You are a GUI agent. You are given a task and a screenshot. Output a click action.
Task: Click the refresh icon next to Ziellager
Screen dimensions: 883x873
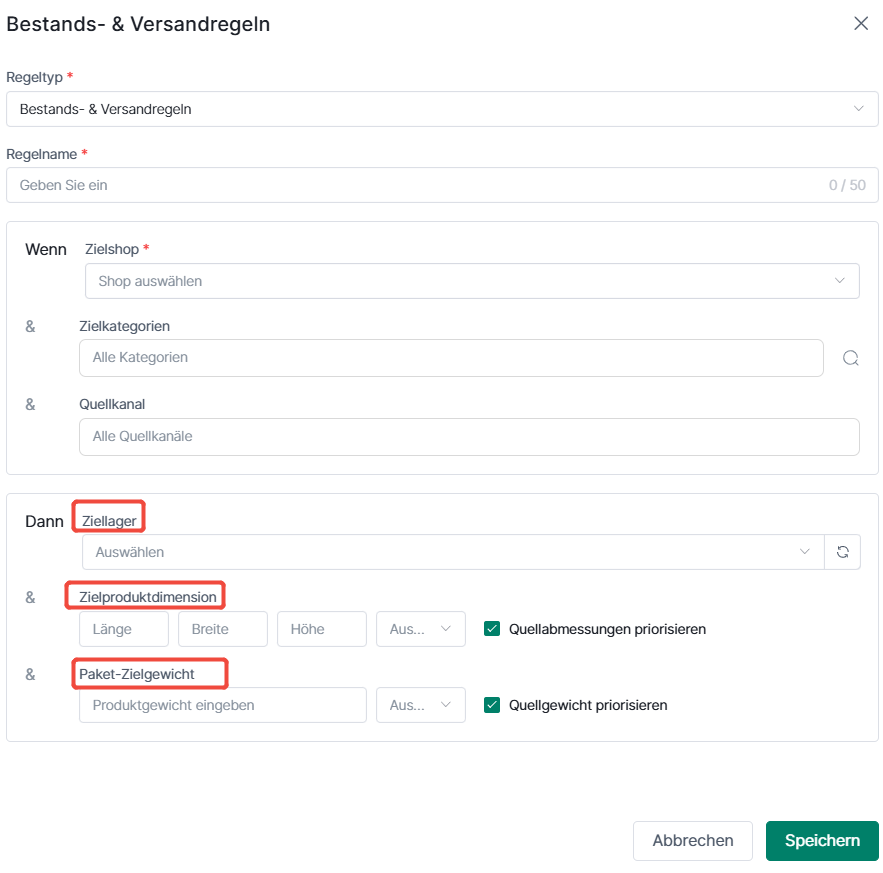point(842,552)
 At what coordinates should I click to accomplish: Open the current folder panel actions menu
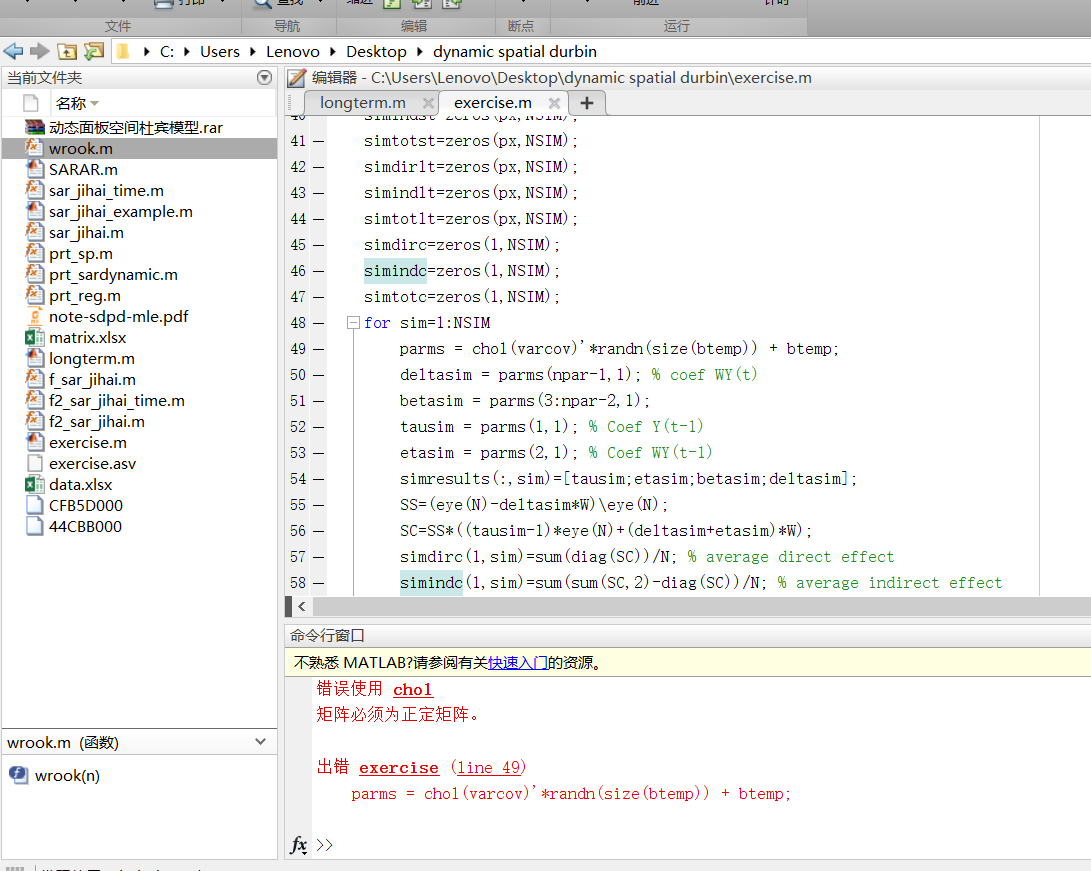pyautogui.click(x=264, y=77)
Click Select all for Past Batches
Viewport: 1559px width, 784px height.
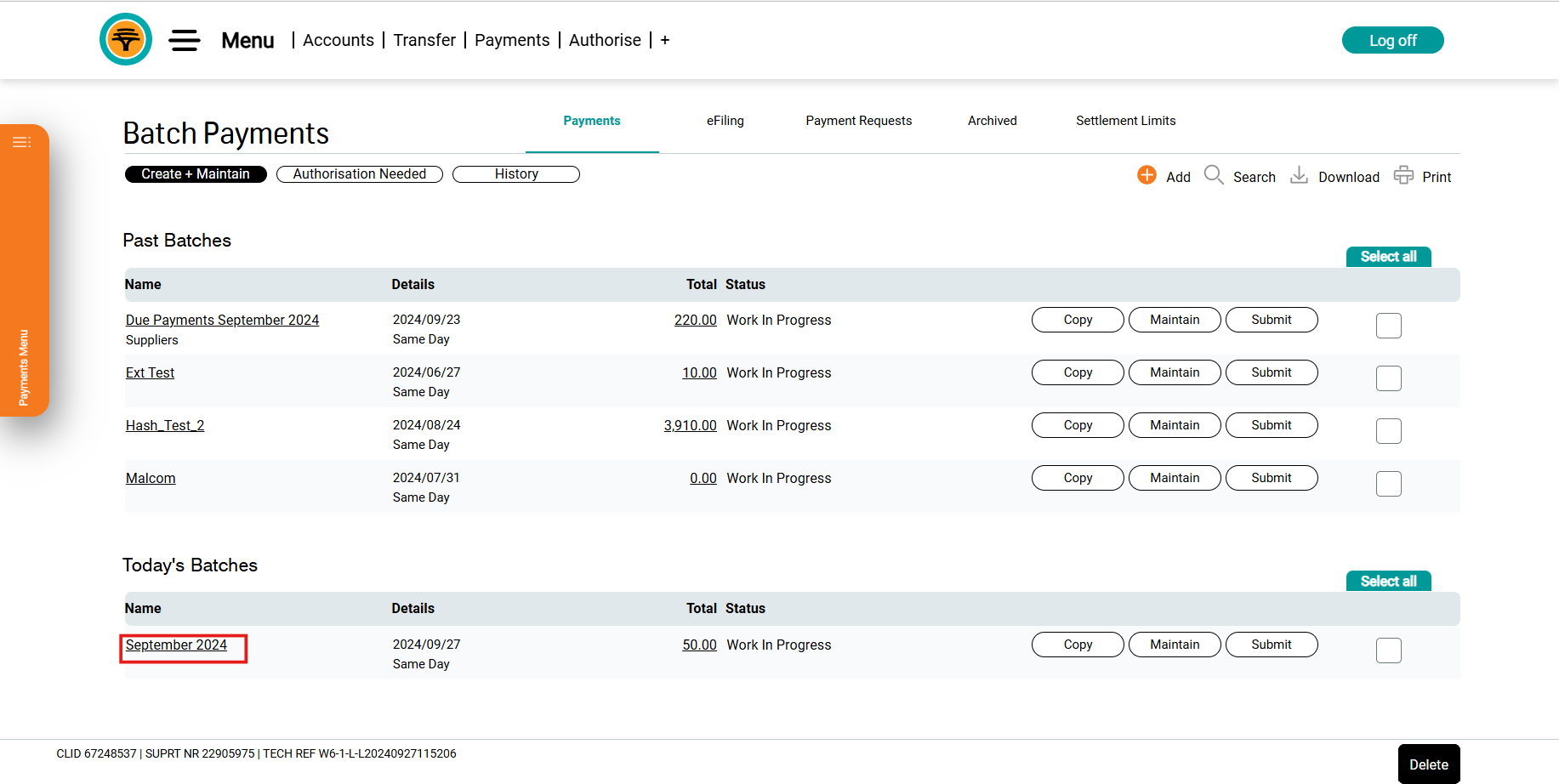click(1388, 257)
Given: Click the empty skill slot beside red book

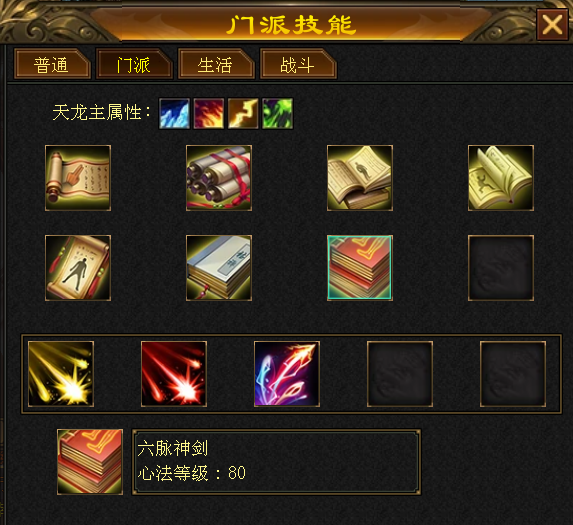Looking at the screenshot, I should click(x=501, y=268).
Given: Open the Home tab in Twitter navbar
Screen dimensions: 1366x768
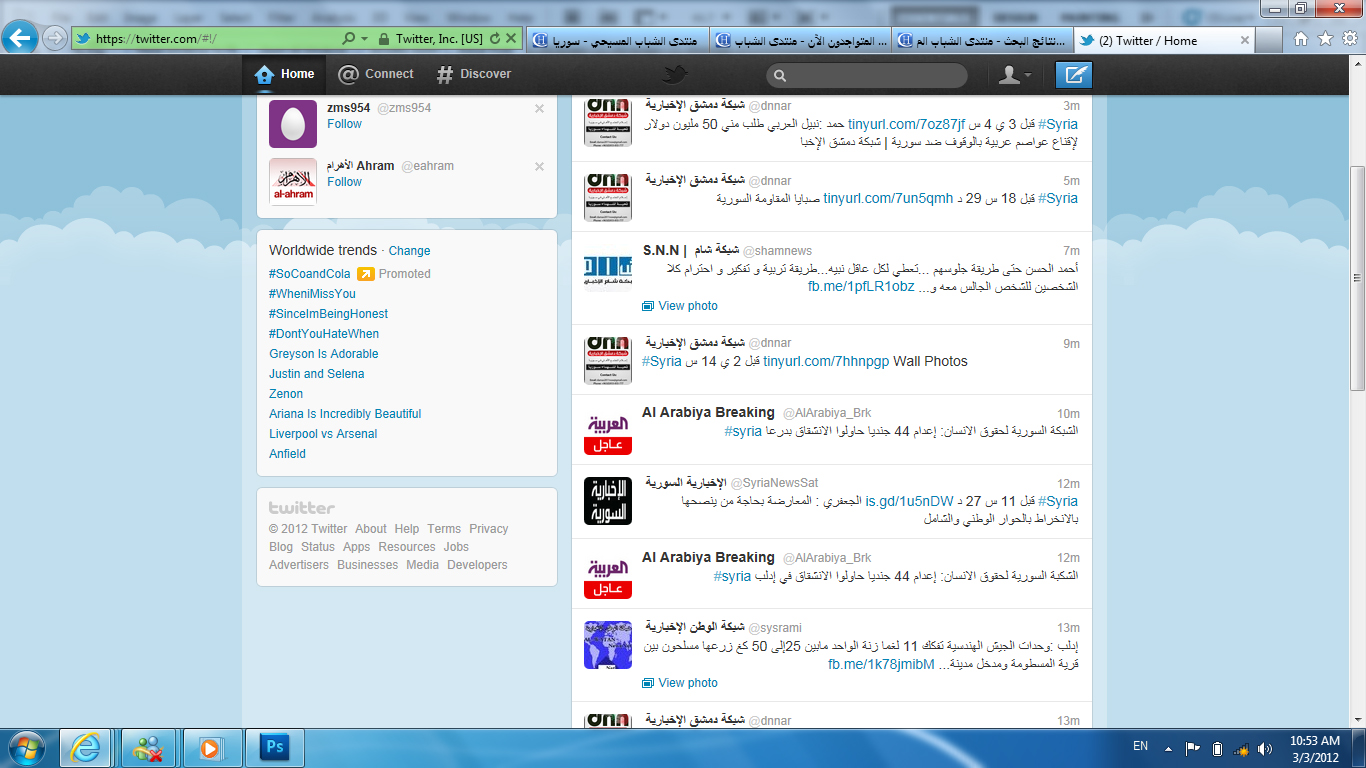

=-=-=

> _TASK BRIEF_: Quote the entries in full. Any image among them is to be omitted from the copy.

> _SOLUTION FOR THIS EXERCISE_:
You are a GUI agent. You are given a task and a screenshot. Output a click action.
Task: Click the refresh icon next to Ziellager
Screen dimensions: 883x873
point(842,552)
 At what coordinates should I click to accomplish: Open the current folder panel actions menu
pyautogui.click(x=264, y=77)
Click Select all for Past Batches
Viewport: 1559px width, 784px height.
click(1388, 257)
Given: Click the empty skill slot beside red book

Looking at the screenshot, I should click(x=501, y=268).
Given: Open the Home tab in Twitter navbar
Screen dimensions: 1366x768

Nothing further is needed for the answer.